The performance of broiler birds was also evaluated in terms of the European production efficiency factor (EPEF), which includes daily weight gain and survival percentage. Higher values of EPEF indicate that the body weight gain in birds is uniform, and the flock is in good health [44]. The EPEF value in group A at 42 days of age was significantly lower, but there were no statistically significant differences between the results from other groups in comparison with the control group.
4.2. Serum Biochemistry and Immunity
Many authors have studied the effect of administering synbiotics or probiotics on the activity of selected enzymes in blood serum [18,32,37,38,40,42,45].

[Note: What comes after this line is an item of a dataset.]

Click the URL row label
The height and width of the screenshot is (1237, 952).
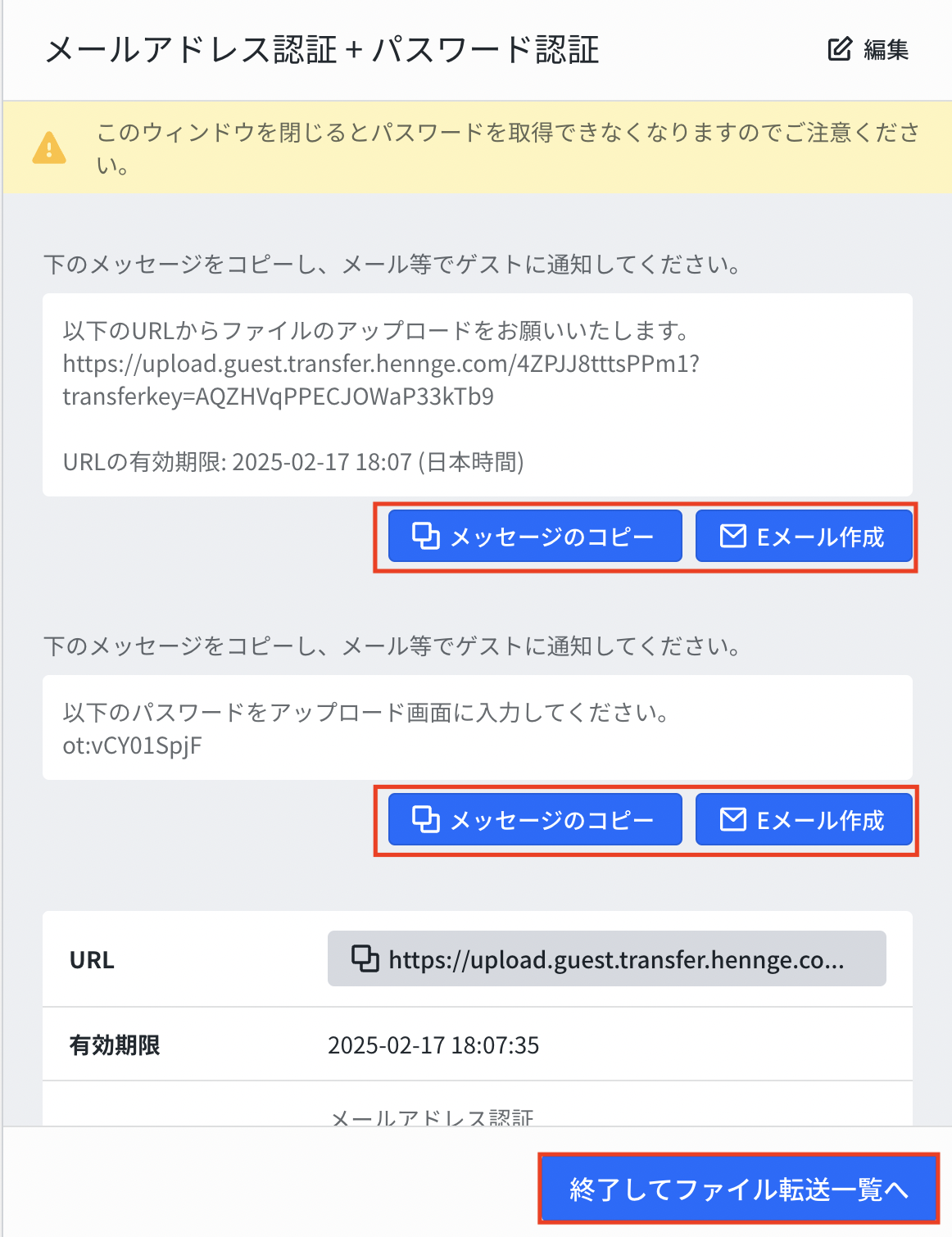tap(92, 960)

In our experiment, all measured biochemical parameters were in the normal ranges for poultry, but some differences were noticed between the groups. Alkaline phosphatase is derived from the bile duct epithelial cells, intestinal mucosa and kidneys. The AP activity can be high in young birds during growth and decreases with age. We observed a lower AP concentration at day 7 in the groups fed with synbiotics, which correlates with a lower level of triglycerides in those groups. It may be an effect of decreasing lipogenesis in the liver. Similar results were observed by Alimohamadi et al. [38]. They found a similar decrease in the blood triglyceride concentration in chickens receiving a prebiotic (Fermacto) and a probiotic (Primalac). There were no changes regarding ALT during the whole experiment, and only the AST concentration in group K differed significantly from that in all other groups (the highest value). AST is involved in the transformation of proteins, but there was no correlation with the level of albumin, globulin or total protein in the chicken blood during the experiment. In chickens, the major bile pigment biliverdin may be converted to bilirubin by bacteria or non-specific reducing enzymes [46], which may explain the higher bilirubin concentration at days 14 and 42 in chickens fed with a commercial probiotic (Bioplus® YC).
Uric acid is the main product of protein nitrogen and purine metabolism in poultry. Approximately 90% of uric acid is secreted by the proximal convoluted tubules in healthy broilers [47]. The relatively low level of uric acid allowed us to exclude kidney diseases in the birds from all groups, and there were no significant differences between the groups until 28 days of life. At that time point, we observed higher values in birds from the control group which may be a sign of a beneficial effect of feed additives on the functioning of chicken kidneys. Interestingly, at the same time, we noticed a higher level of total protein, which can be attributed to higher albumin values in birds fed with synbiotic C. High values usually reflect a high protein metabolism rate but it was not correlated with a higher body weight in the chickens from that group at that time point. Sodium, potassium, calcium and phosphorus, present in blood and cellular fluids in the form of electrolytes, affect the osmotic pressure and acid–base balance in the body. Further evaluation of ions in serum showed that the Ca and P values were within their normal ranges for chickens and varied depending on bird age. However, some differences were noticed among the groups at days 7 and 14, for example, group C had the lowest Ca concentration at day 7 and one of the highest at day 14. Moreover, there were no statistical differences in the Ca:P ratio throughout the experiment. Similarly, the concentration of Na was quite stable during the experiment, and the values were within their normal ranges for chickens. A different situation was observed in the evaluation of the K levels between time points. All groups exhibited fluctuations in this ion level. Lower values were found at days 7 and 28, and higher at days 14 and 42. Only small differences in biochemical parameters were observed between groups, and no unfavorable effect of the feed additives used was found.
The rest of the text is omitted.